[SHORT TASK]
Repeat word for word the stretch of lines from the one containing "You are a GUI" through the one containing "click(646, 148)", and omit the pictures from your answer.

═════ MATERIAL FOR THE TASK ═════

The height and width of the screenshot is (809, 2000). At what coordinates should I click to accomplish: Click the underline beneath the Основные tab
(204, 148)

═════
═════ MATERIAL FOR THE TASK ═════

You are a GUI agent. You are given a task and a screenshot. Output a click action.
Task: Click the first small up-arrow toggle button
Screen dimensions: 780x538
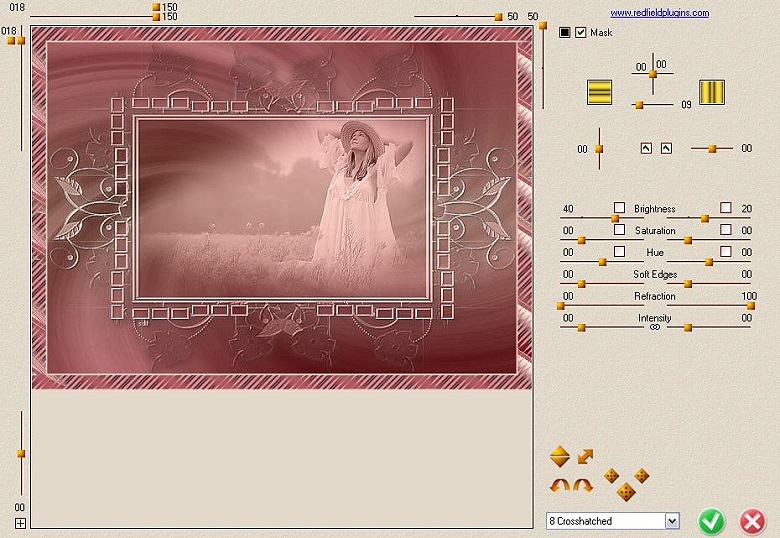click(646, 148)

═════

[RESPONSE FOR THIS EXERCISE]
You are a GUI agent. You are given a task and a screenshot. Output a click action.
Task: Click the first small up-arrow toggle button
Screen dimensions: 780x538
click(646, 148)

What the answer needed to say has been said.